START Provided records

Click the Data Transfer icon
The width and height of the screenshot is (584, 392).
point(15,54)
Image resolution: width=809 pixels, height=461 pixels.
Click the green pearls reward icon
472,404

END Provided records

- **What is needed**: What should appear is an exact copy of the lines from the one with "Image resolution: width=809" through the end of the entries above, ends included, and no other text.

- **Task output**:
Image resolution: width=809 pixels, height=461 pixels.
Click the green pearls reward icon
472,404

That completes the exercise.